Thixotropy is a time-dependent shear thinning property. Certain gels or fluids that are thick or viscous under static conditions will flow (become thinner, less viscous) over time when shaken, agitated, shear-stressed, or otherwise stressed (time-dependent viscosity). They then take a fixed time to return to a more viscous state.
Some non-Newtonian pseudoplastic fluids show a time-dependent change in viscosity; the longer the fluid undergoes shear stress, the lower its viscosity.  A thixotropic fluid is a fluid which takes a finite time to attain equilibrium viscosity when introduced to a steep change in shear rate. Some thixotropic fluids return to a gel state almost instantly, such as ketchup, and are called pseudoplastic fluids. Others such as yogurt take much longer and can become nearly solid. Many gels and colloids are thixotropic materials, exhibiting a stable form at rest but becoming fluid when agitated.  Thixotropy arises because particles or structured solutes require time to organize. An overview of thixotropy has been provided by Mewis and Wagner. 

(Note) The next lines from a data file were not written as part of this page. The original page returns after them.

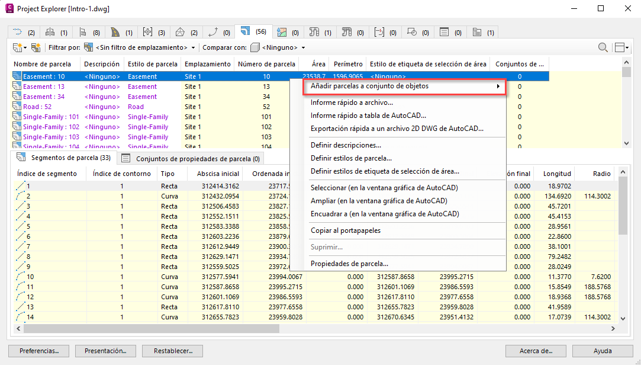Select Copiar al portapapeles from context menu
This screenshot has height=365, width=641.
coord(346,230)
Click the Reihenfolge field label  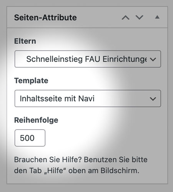tap(36, 120)
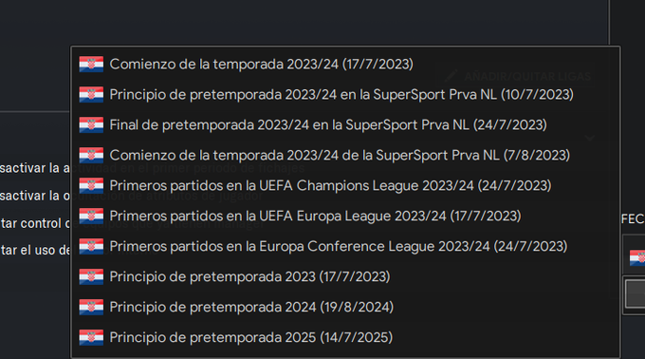Click flag icon next to pretemporada 2024
The image size is (645, 359).
(x=91, y=307)
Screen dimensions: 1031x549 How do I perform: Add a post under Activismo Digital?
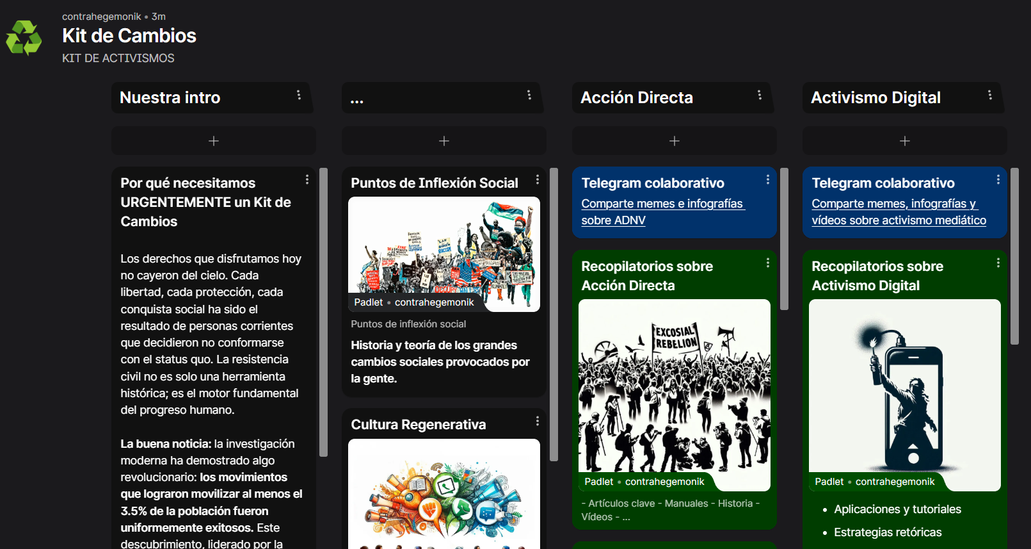coord(905,141)
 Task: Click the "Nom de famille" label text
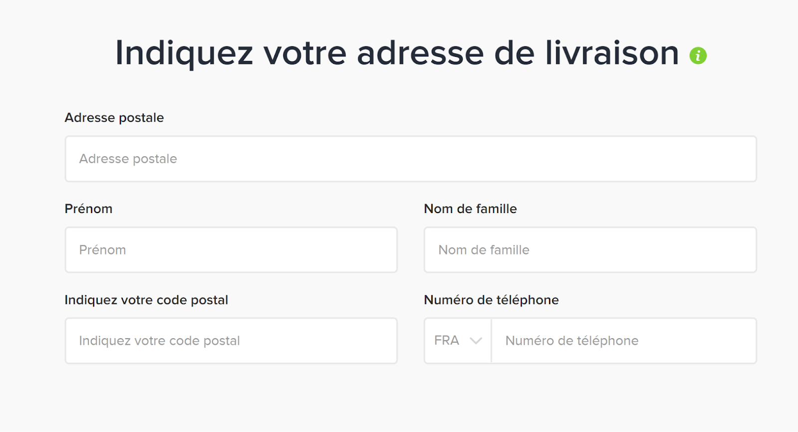point(470,209)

Some fluids are anti-thixotropic: constant shear stress for a time causes an increase in viscosity or even solidification. Fluids which exhibit this property are sometimes called rheopectic. Anti-thixotropic fluids are less well documented than thixotropic fluids.

Natural examples

Some clays are thixotropic, with their behavior of great importance in structural and geotechnical engineering. Landslides, such as those common in the cliffs around Lyme Regis, Dorset and in the Aberfan spoil tip disaster in Wales are evidence of this phenomenon. Similarly, a lahar is a mass of earth liquefied by a volcanic event, which rapidly solidifies once coming to rest.

Drilling muds used in geotechnical applications can be thixotropic. Honey from honey bees may also exhibit this property under certain conditions (such as heather honey or mānuka honey).

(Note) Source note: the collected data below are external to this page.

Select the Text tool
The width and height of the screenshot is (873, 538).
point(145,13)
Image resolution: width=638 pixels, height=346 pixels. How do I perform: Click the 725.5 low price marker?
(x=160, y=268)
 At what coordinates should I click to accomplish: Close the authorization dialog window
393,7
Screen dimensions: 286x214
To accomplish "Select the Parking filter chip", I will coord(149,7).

Both cytoplasm and the ground substance in the human body are thixotropic, as is semen.

Some clay deposits found in the process of exploring caves exhibit thixotropism: an initially solid-seeming mudbank will turn soupy and yield up moisture when dug into or otherwise disturbed. These clays were deposited in the past by low-velocity streams which tend to deposit fine-grained sediment.

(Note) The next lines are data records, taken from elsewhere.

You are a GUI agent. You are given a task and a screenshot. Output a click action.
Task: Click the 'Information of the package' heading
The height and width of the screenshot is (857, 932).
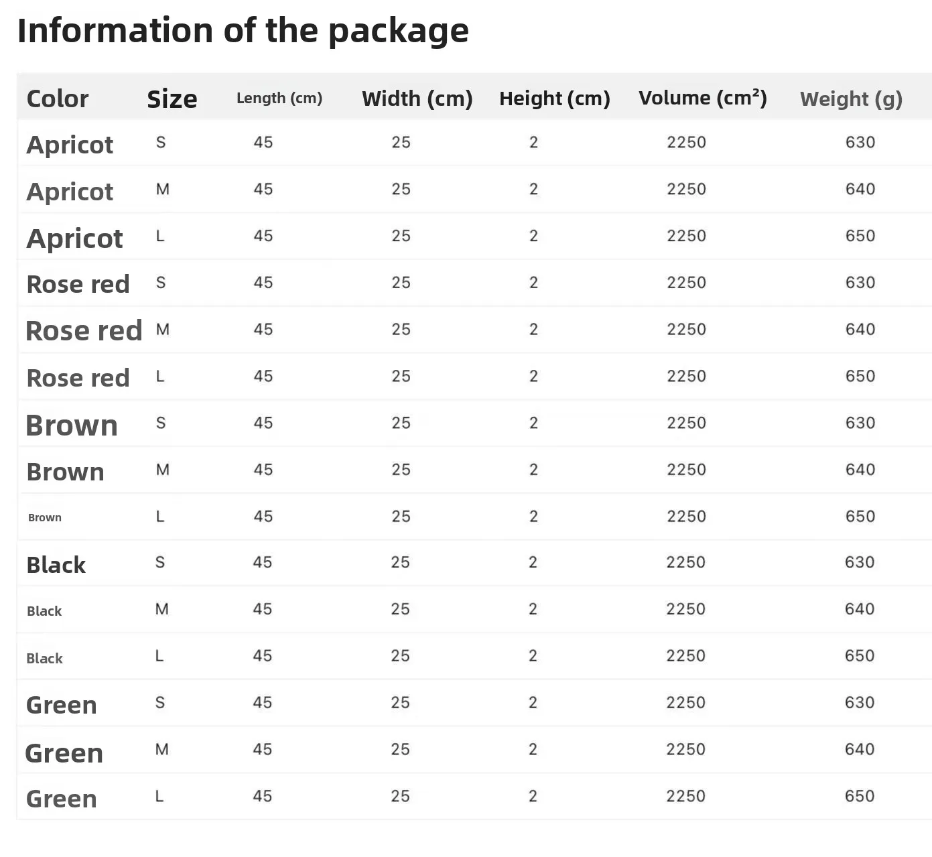(243, 31)
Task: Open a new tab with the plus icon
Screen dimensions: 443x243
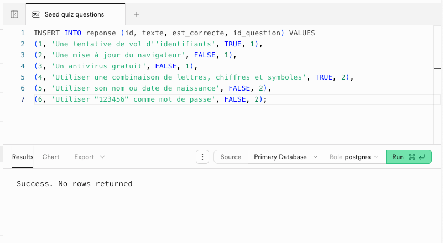Action: pyautogui.click(x=137, y=14)
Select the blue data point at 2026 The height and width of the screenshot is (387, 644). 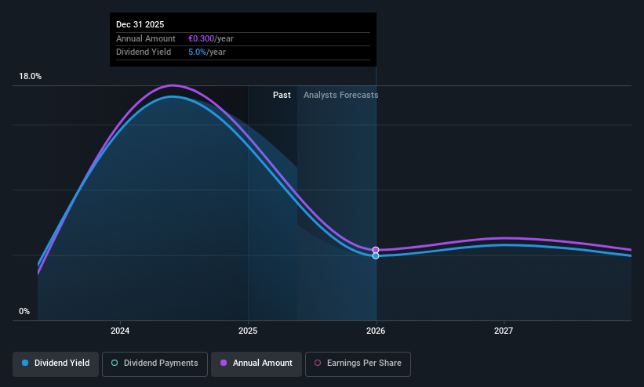click(376, 255)
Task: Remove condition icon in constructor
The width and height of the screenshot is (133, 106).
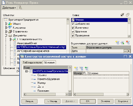Action: coord(81,69)
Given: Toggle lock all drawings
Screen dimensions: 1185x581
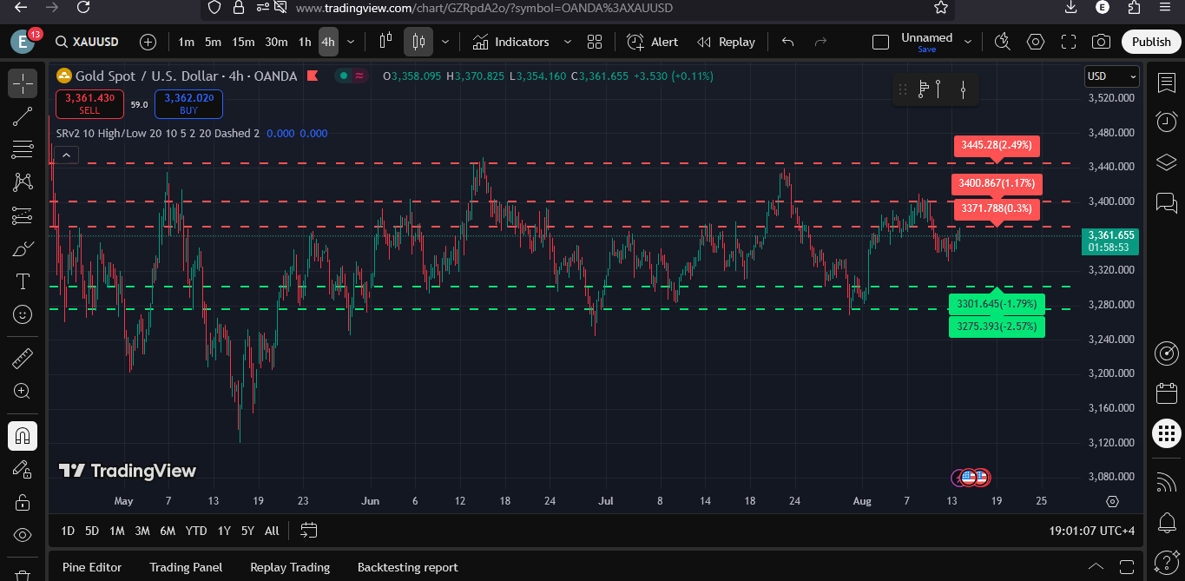Looking at the screenshot, I should pos(23,503).

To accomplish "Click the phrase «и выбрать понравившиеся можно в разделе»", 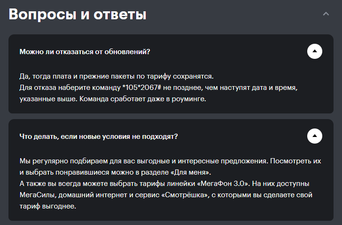I will pos(94,172).
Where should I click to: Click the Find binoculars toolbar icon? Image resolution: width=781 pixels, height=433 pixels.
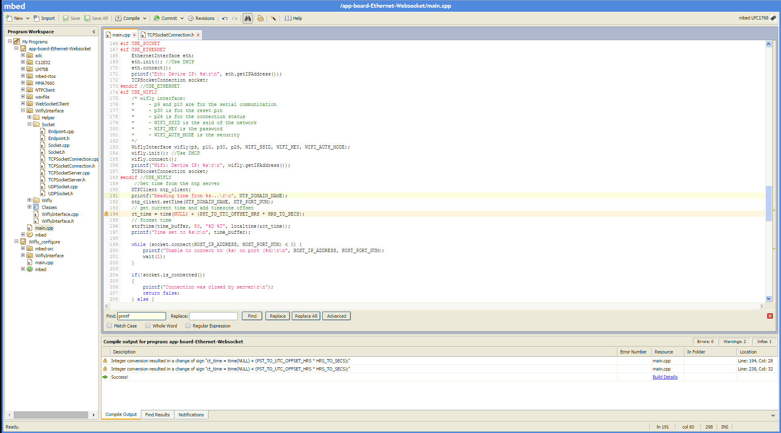tap(247, 18)
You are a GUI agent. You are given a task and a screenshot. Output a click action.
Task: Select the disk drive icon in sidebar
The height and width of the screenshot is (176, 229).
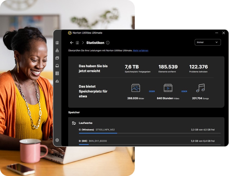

A thixotropic fluid is best visualised by an oar blade embedded in mud. Pressure on the oar often results in a highly viscous (more solid) thixotropic mud on the high pressure side of the blade, and low viscosity (very fluid) thixotropic mud on the low pressure side of the oar blade. Flow from the high pressure side to the low pressure side of the oar blade is non-Newtonian. (i.e., fluid velocity is not linearly proportional to the square root of the pressure differential over the oar blade).

Applications

Many kinds of paints and inks—e.g., plastisols used in silkscreen textile printing—exhibit thixotropic qualities. In many cases it is desirable for the fluid to flow sufficiently to form a uniform layer, then to resist further flow, thereby preventing sagging on a vertical surface. Some other inks, such as those used in CMYK-type process printing, are designed to regain viscosity even faster, once they are applied, in order to protect the structure of the dots for accurate color reproduction.

Thixotropic ink (along with a gas pressurized cartridge and special shearing ball design) is a key feature of the Fisher Space Pen, used for writing during zero gravity space flights by the US and Russian space programs.

Solder pastes used in electronics manufacturing printing processes are thixotropic.

Thread-locking fluid is a thixotropic adhesive that cures anaerobically.

Thixotropy has been proposed as a scientific explanation of blood liquefaction miracles such as that of Saint Januarius in Naples.

Semi-solid casting processes such as thixomoulding use the thixotropic property of some alloys (mostly light metals like magnesium). Within certain temperature ranges and with appropriate preparation, an alloy can be put into a semi-solid state, which can be injected with less shrinkage and better overall properties than by normal injection molding.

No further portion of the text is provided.